What being a Lay Cistercian and following the Rule of St. Benedict and Cistercian practices and charisms to the best of my ability based on not being in a monastery or following a schedule of prayer and penance has taught me is to continue to repent for past sins and failings as part of my conversio morae. I find myself using these past failures and sinfulness to motivate me to change from my present evil ways to Christ’s through the Holy Spirit. I share my experiences during the past ten or so years when looking at past sins and failures.

That I am a failure is no surprise. Only Jesus and the Blessed Mother were free from Original Sins but allowed themselves to experience the effects of the sin of Adam. The accumulated failures and sins we have to make up who we are, along with all those times we rise above our animal and secular nature to complete the will of God on earth as it is in Heaven. I have been waking up at night shouting, “No! No!” When I processed this, I thought about a real person I encountered in the past and how terrible I treated them. I wanted to tell them how sorry I was for being so boorish and unchristlike. This was not just a bad dream; I actually felt remorse and sorrow for treating various people, and I asked them to forgive me.

The Psalmist in Psalm 42 captures me groaning and remorse better than I can.

For the leader. A maskil of the Korahites.*


2As the deer longs for streams of water,a

so my soul longs for you, O God.

3My soul thirsts for God, the living God.

When can I enter and see the face of God?*b

4My tears have been my bread day and night,c

as they ask me every day, “Where is your God?”d

5Those times I recall

as I pour out my soul,e

When I would cross over to the shrine of the Mighty One,*

to the house of God,

Amid loud cries of thanksgiving,

with the multitude keeping festival.f

6Why are you downcast, my soul;

why do you groan within me?

Wait for God, for I shall again praise him,

my savior and my God.


7My soul is downcast within me;

therefore I remember you

From the land of the Jordan* and Hermon,

from Mount Mizar,g

8*Deep calls to deep

in the roar of your torrents,

and all your waves and breakers

sweep over me.h

9By day may the LORD send his mercy,

and by night may his righteousness be with me!

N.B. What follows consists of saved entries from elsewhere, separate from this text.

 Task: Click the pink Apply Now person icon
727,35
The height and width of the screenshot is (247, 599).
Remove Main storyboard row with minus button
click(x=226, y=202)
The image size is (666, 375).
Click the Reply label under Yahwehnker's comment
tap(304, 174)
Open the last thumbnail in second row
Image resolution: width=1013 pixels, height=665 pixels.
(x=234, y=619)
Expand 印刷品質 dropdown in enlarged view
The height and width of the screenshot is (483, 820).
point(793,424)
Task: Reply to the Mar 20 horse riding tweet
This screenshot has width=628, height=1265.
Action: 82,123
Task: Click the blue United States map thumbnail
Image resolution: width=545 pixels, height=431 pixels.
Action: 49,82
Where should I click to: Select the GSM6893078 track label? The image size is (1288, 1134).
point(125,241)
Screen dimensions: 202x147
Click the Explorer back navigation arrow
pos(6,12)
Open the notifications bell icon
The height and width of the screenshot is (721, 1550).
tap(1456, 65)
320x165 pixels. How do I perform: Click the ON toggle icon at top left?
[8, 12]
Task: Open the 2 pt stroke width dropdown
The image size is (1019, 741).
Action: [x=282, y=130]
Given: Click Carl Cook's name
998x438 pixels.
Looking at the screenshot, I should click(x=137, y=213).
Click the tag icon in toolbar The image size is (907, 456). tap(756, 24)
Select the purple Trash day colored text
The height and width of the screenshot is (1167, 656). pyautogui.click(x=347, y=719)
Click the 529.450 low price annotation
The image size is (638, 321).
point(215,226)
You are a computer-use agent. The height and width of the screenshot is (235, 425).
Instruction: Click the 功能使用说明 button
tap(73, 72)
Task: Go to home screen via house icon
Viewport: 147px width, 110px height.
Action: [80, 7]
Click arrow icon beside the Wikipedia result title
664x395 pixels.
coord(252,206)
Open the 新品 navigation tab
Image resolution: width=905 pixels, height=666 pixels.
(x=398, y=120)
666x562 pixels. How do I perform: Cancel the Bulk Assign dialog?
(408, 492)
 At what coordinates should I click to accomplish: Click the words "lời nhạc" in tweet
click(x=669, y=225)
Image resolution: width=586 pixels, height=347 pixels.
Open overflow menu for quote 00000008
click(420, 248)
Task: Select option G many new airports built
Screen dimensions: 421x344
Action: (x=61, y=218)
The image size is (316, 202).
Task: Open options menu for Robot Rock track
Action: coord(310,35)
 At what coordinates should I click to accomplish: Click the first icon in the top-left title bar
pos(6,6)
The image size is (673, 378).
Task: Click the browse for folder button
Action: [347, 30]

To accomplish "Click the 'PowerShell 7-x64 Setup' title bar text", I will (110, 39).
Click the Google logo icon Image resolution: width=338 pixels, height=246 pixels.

I will pray* to the God of my life,

10I will say to God, my rock:

“Why do you forget me?i

Why must I go about mourning

with the enemy oppressing me?”

11It shatters my bones, when my adversaries reproach me,

when they say to me every day: “Where is your God?”

12Why are you downcast, my soul,

why do you groan within me?

Wait for God, for I shall again praise him,

my savior and my God.

This groaning (No! No!) is my conversio morae, confessing my past sins and failings to God and asking for mercy. To receive mercy, I make amends for my insensitivities and rude treatment of people that is not consistent with “Love others as I have loved you.” The Lay Cistercian way of life, seeking God daily and praying for forgiveness and mercy, is a way I have found that channels my energies to long to be in the presence of Christ through the Holy Spirit.

When I experience these bouts of imperfections from the past, my continuous prayer is one asking God to be merciful to me, a sinner. I say it over and over and over. I ask the Holy Spirit that I require help and the energy of God. I rest in the peace of Christ, that which is not the absence of conflict as the world sees it, but the presence of God and other believers.


Conversio morae are converting the present and including those sins and failures of the past that are part of who you are.

Conversio morae is at the heart of the Heart of Christ as practiced in Lectio Divina.

I only have responsibility for converting one person each day and that is me.